Cognitive impairment is one of the common non-motor symptoms in Parkinson's disease (PD). The hippocampus is a critical structure for learning and memory processes. The abnormal synaptic plasticity in the hippocampus is suggested to be associated with cognitive dysfunction in PD. Voltage gated sodium channels (VGSCs) are key molecules involved in synaptic transmission in the nervous system. Here, the expression patterns of VGSC subtypes Nav1.1, Nav1.3, Nav1.6 in the hippocampus of 6-hydroxydopamine (6-OHDA) lesioned rats were investigated at different time points after 6-OHDA injection.
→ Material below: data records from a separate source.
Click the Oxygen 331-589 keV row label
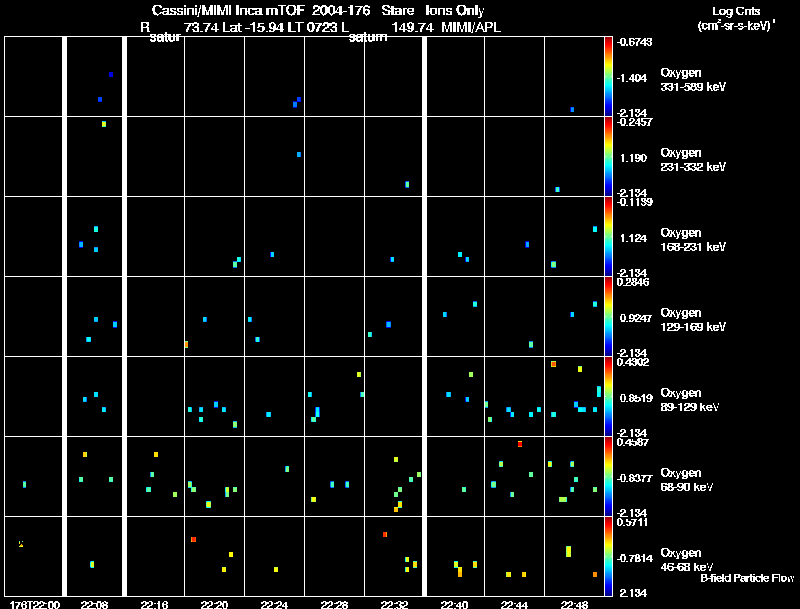Viewport: 800px width, 609px height. [693, 80]
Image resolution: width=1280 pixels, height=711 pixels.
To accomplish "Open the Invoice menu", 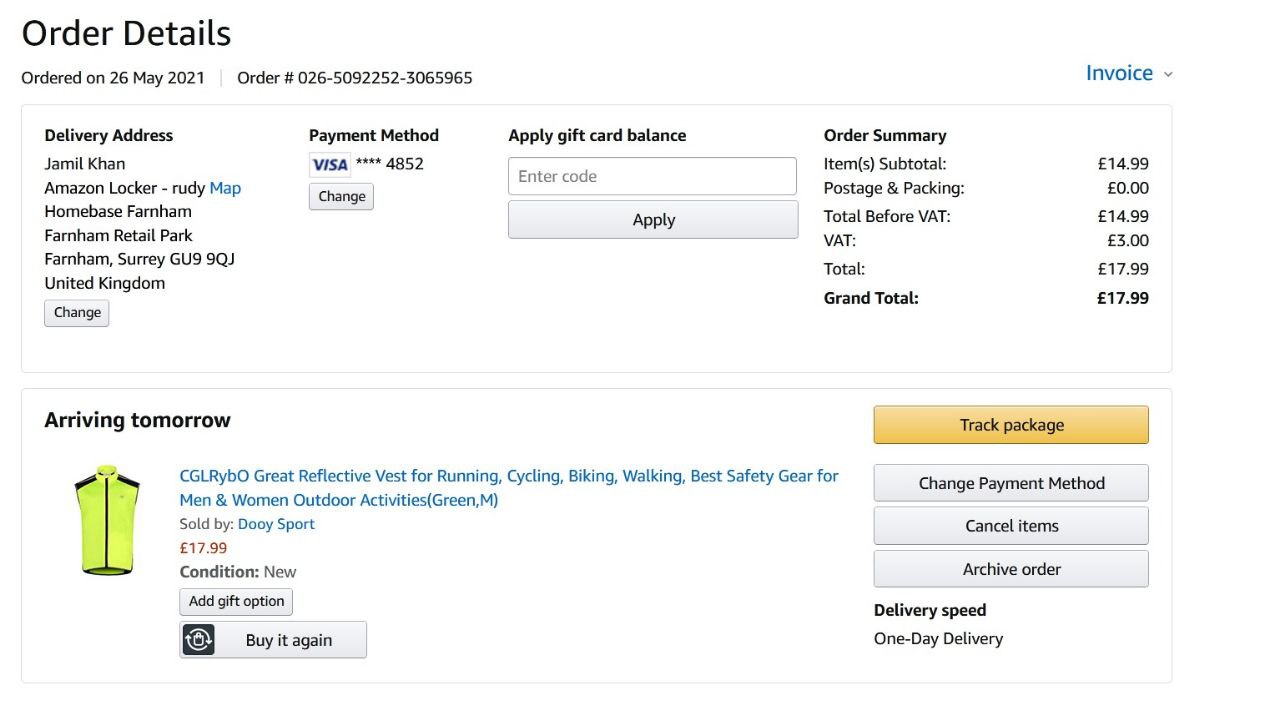I will pos(1119,73).
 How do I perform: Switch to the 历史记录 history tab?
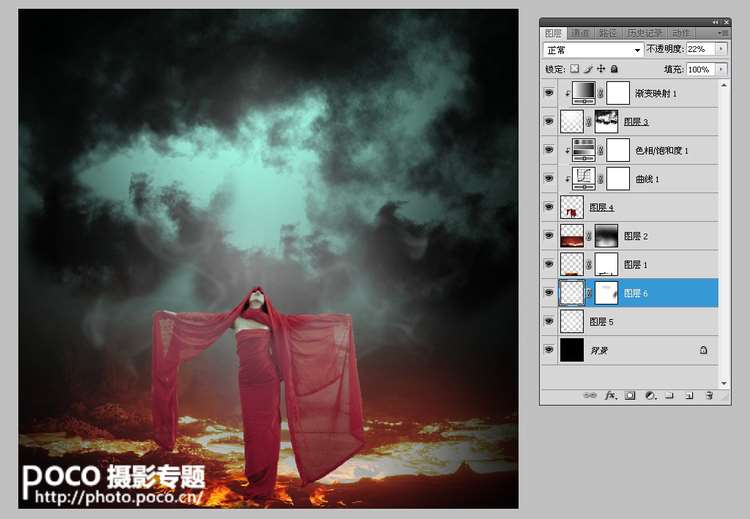[x=644, y=33]
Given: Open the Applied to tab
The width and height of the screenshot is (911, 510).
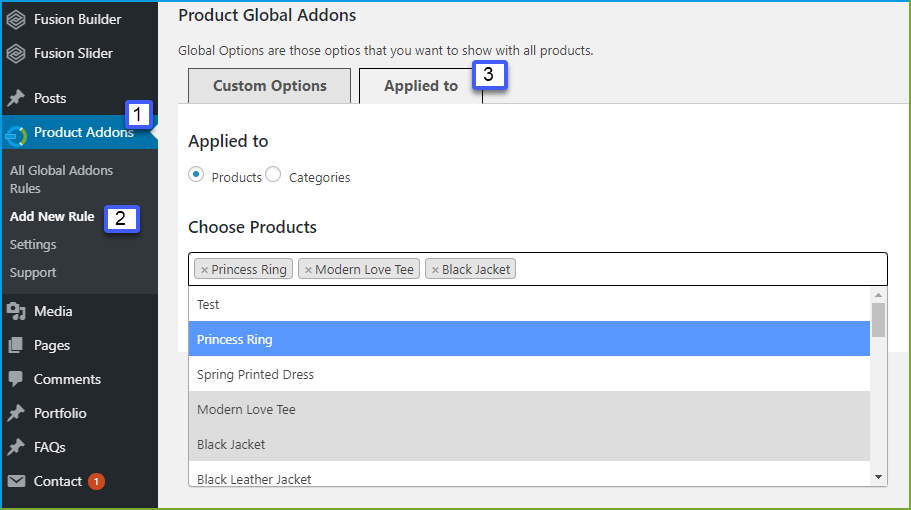Looking at the screenshot, I should (x=421, y=86).
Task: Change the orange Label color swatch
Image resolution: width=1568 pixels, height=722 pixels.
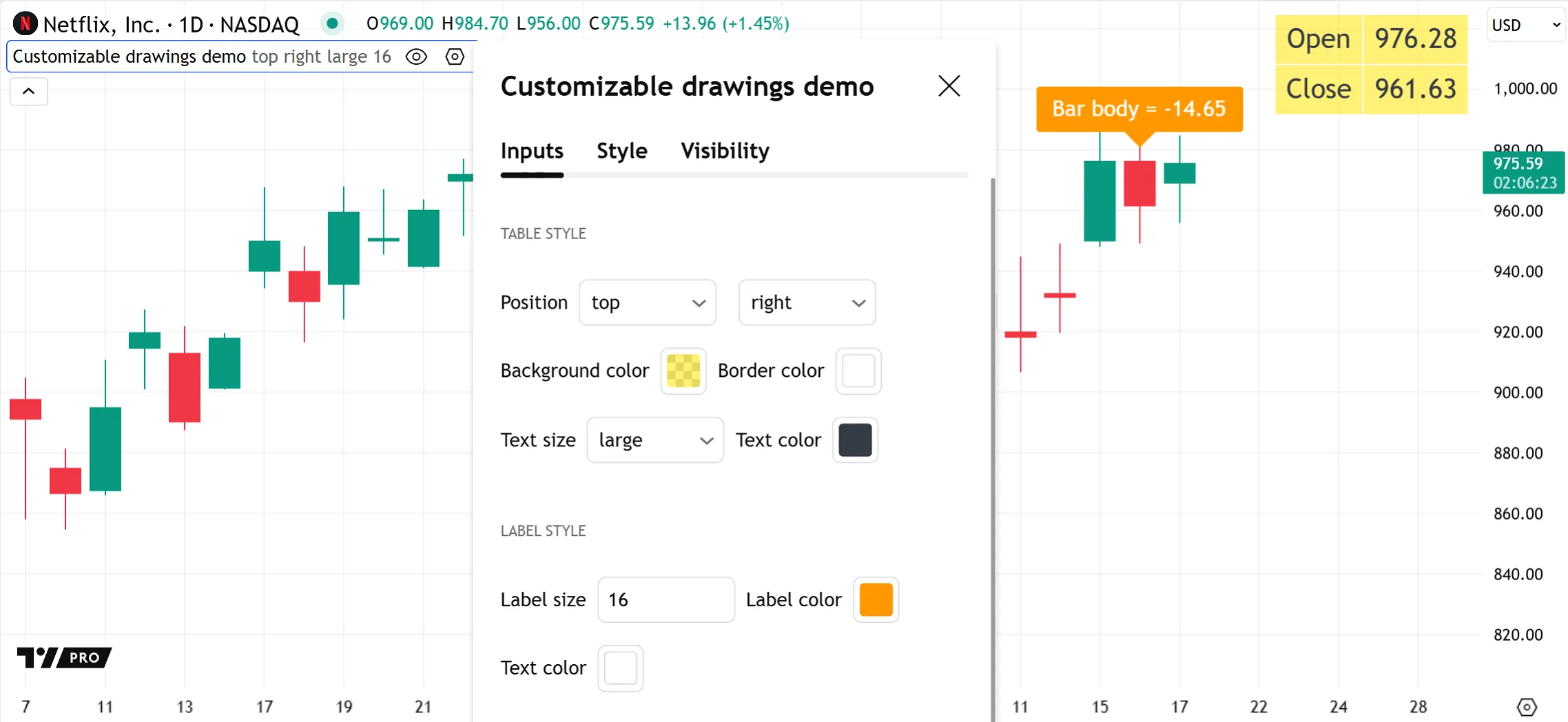Action: pyautogui.click(x=876, y=599)
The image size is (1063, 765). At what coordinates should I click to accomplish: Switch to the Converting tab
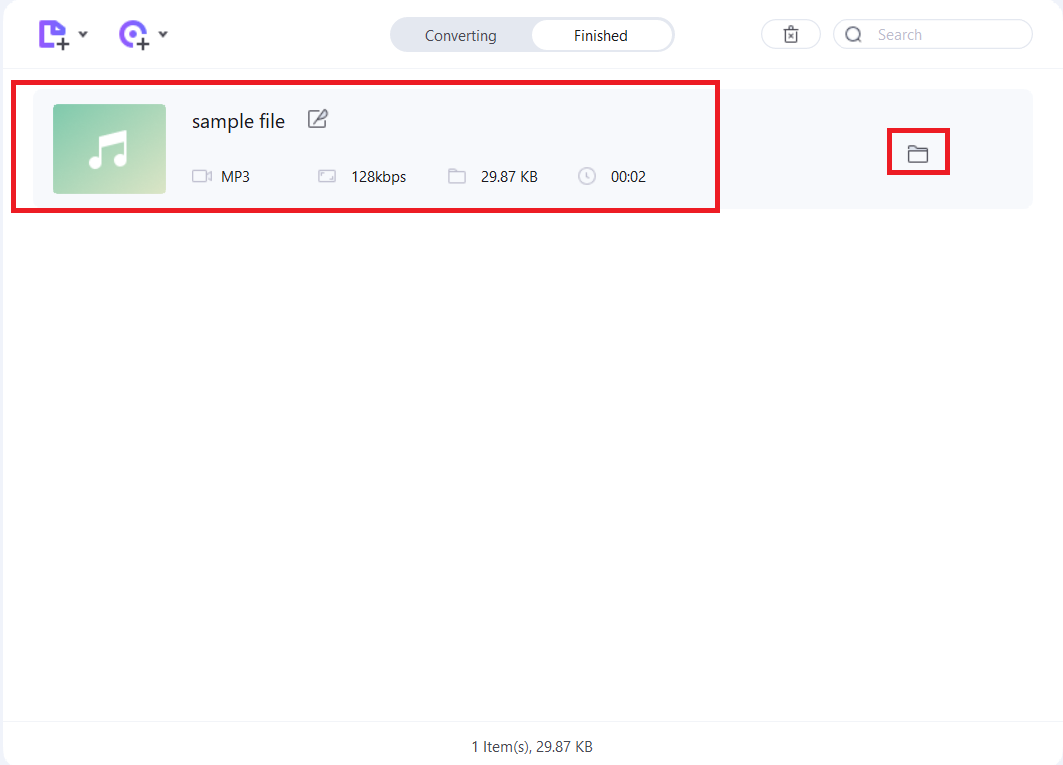[461, 34]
The results showed that the expression of Nav1.1 was remarkably increased in reactive astrocytes at 28days, whereas was sharply reduced at 49days after 6-OHDA injection. However, the expression of Nav1.6 was not different from the control hippocampus at 28days, but was abundantly increased in neurons of the contralateral and ipsilateral hippocampus at 49days after 6-OHDA injection. Moreover, Nav1.3, a subtype predominantly expressed at embryonic stage, was scatteredly re-expressed in neurons of the CA area in the contralateral and ipsilateral hippocampus at 49days after 6-OHDA injection. Furthermore, spatial learning and memory in 6-OHDA lesioned rats were effectively improved by acute treatment with a VGSCs blocker, phenytoin. These findings suggested that VGSCs may play an important role in the genesis of cognitive deficits in PD.